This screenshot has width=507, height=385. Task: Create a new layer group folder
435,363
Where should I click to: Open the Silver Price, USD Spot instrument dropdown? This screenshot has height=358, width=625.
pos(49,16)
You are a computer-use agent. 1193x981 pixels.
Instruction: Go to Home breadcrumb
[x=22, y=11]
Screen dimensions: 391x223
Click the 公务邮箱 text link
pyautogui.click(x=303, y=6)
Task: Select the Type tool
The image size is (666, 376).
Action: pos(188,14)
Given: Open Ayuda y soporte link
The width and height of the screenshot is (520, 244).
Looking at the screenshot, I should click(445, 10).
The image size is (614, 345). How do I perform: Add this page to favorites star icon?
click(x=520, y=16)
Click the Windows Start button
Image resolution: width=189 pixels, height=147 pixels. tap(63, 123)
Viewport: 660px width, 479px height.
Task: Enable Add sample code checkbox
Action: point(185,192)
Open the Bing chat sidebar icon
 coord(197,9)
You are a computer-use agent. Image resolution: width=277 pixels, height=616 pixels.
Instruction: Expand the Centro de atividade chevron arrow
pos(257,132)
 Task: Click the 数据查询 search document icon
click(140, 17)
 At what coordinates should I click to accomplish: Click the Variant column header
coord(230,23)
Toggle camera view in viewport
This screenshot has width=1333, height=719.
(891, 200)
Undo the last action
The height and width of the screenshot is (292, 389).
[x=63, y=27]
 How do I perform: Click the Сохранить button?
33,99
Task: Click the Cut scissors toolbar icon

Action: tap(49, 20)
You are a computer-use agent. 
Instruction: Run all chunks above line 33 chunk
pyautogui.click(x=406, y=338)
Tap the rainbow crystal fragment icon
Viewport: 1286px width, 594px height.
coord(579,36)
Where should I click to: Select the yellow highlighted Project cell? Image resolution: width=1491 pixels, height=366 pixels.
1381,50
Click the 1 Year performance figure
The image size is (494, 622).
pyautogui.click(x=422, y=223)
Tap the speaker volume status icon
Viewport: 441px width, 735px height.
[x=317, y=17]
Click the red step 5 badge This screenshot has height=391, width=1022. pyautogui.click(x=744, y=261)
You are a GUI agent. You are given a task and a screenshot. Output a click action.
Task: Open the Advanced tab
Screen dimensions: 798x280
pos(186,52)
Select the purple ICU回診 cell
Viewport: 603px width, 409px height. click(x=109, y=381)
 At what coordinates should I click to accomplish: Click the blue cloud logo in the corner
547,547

* _What needs to be done_
Revise all the entries above, replacing each "Instruction" with "Goal" and keeping everything else the same.

* _Solution for this task_
This screenshot has width=507, height=385. Task: Create a new layer group folder
435,363
Where should I click to: Open the Silver Price, USD Spot instrument dropdown? This screenshot has height=358, width=625.
pos(49,16)
You are a computer-use agent. 1193x981 pixels.
Goal: Go to Home breadcrumb
[x=22, y=11]
Screen dimensions: 391x223
Click the 公务邮箱 text link
pyautogui.click(x=303, y=6)
Task: Select the Type tool
The image size is (666, 376).
Action: pos(188,14)
Given: Open Ayuda y soporte link
The width and height of the screenshot is (520, 244).
Looking at the screenshot, I should click(445, 10).
The image size is (614, 345). How do I perform: Add this page to favorites star icon?
click(x=520, y=16)
Click the Windows Start button
Image resolution: width=189 pixels, height=147 pixels. tap(63, 123)
Viewport: 660px width, 479px height.
Task: Enable Add sample code checkbox
Action: point(185,192)
Open the Bing chat sidebar icon
 coord(197,9)
You are a computer-use agent. Image resolution: width=277 pixels, height=616 pixels.
Goal: Expand the Centro de atividade chevron arrow
pos(257,132)
 Task: Click the 数据查询 search document icon
click(140, 17)
 At what coordinates should I click to accomplish: Click the Variant column header
coord(230,23)
Toggle camera view in viewport
This screenshot has width=1333, height=719.
(891, 200)
Undo the last action
The height and width of the screenshot is (292, 389).
[x=63, y=27]
 How do I perform: Click the Сохранить button?
33,99
Task: Click the Cut scissors toolbar icon

Action: tap(49, 20)
You are a computer-use agent. 
Goal: Run all chunks above line 33 chunk
pyautogui.click(x=406, y=338)
Tap the rainbow crystal fragment icon
Viewport: 1286px width, 594px height.
coord(579,36)
Where should I click to: Select the yellow highlighted Project cell? Image resolution: width=1491 pixels, height=366 pixels.
1381,50
Click the 1 Year performance figure
The image size is (494, 622).
pyautogui.click(x=422, y=223)
Tap the speaker volume status icon
Viewport: 441px width, 735px height.
[x=317, y=17]
Click the red step 5 badge This screenshot has height=391, width=1022. pyautogui.click(x=744, y=261)
You are a GUI agent. You are given a task and a screenshot. Output a click action.
Task: Open the Advanced tab
Screen dimensions: 798x280
pos(186,52)
Select the purple ICU回診 cell
Viewport: 603px width, 409px height. click(x=109, y=381)
 At what coordinates should I click to accomplish: Click the blue cloud logo in the corner
547,547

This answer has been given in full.